The business challenge

Many organizations have proof of concept models that never ship. The notebook works on historical data, but there is no path to production, no monitoring, and no plan for what happens when the data shifts, so the value is never realized.

Those that do deploy often find models degrade silently. Inputs drift, behaviour changes, and without retraining and observability the predictions quietly become wrong while decisions continue to rely on them.

Our approach

We start by confirming that machine learning is the right tool and that a decision will actually change based on the output. We frame the problem, define success and establish how performance will be measured before building anything.

We engineer for production from the outset, with reproducible pipelines, versioned data and models, automated testing and deployment, and monitoring for drift and performance. Retraining and rollback are designed in, so models stay trustworthy over time.

Capabilities

  • Problem framing, feasibility and success definition
  • Feature engineering and reproducible training pipelines
  • Model development, evaluation and validation
  • Deployment as batch, real time or embedded scoring
  • Monitoring for drift, performance and data quality
  • Retraining, versioning and rollback workflows

How we deliver

  1. 01

    Frame

    We define the decision the model supports, the success metric and the baseline to beat before modelling.

  2. 02

    Engineer features

    We build reproducible, documented feature pipelines on governed data.

  3. 03

    Develop and validate

    We train, evaluate and validate models against the agreed metric, checking for bias and leakage.

  4. 04

    Deploy

    We ship models through automated pipelines as batch, real time or embedded scoring.

  5. 05

    Monitor and retrain

    We watch for drift and performance decay and retrain or roll back as needed.

Typical use cases

  • Forecasting demand, revenue or resource needs
  • Scoring customers for churn, propensity or risk
  • Detecting anomalies in transactions or operations
  • Prioritizing cases, leads or maintenance tasks
  • Classifying documents, tickets or images at scale
  • Productionizing promising models stuck in notebooks

Business impact

  • Models that reach production rather than stalling as experiments
  • Reproducible pipelines that others can maintain
  • Early warning when model performance degrades
  • Reliable retraining and rollback as data changes
  • Decisions improved by predictions leaders can trust
  • A disciplined foundation for scaling machine learning

Frequently asked questions

How do you decide if machine learning is the right tool?

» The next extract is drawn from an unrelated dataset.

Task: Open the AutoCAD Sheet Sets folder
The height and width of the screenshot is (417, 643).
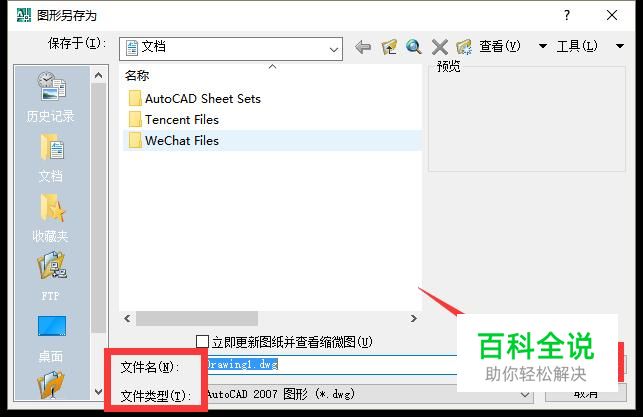Action: pyautogui.click(x=203, y=99)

We check that a decision will actually change based on the output and that simpler rules will not do the job. If a rule suffices we say so rather than overbuilding.

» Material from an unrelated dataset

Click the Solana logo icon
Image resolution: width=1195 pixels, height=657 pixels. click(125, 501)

What is MLOps and do we need it?

MLOps is the engineering discipline that gets models to production and keeps them healthy. If you want models in real use rather than in notebooks, you need it.

How do you prevent models going stale?

We monitor input drift and performance, set retraining triggers, and version models so you can roll back if a new version underperforms.

How is bias handled?

We check for leakage and bias during validation, document limitations, and keep a human in the loop for high stakes decisions.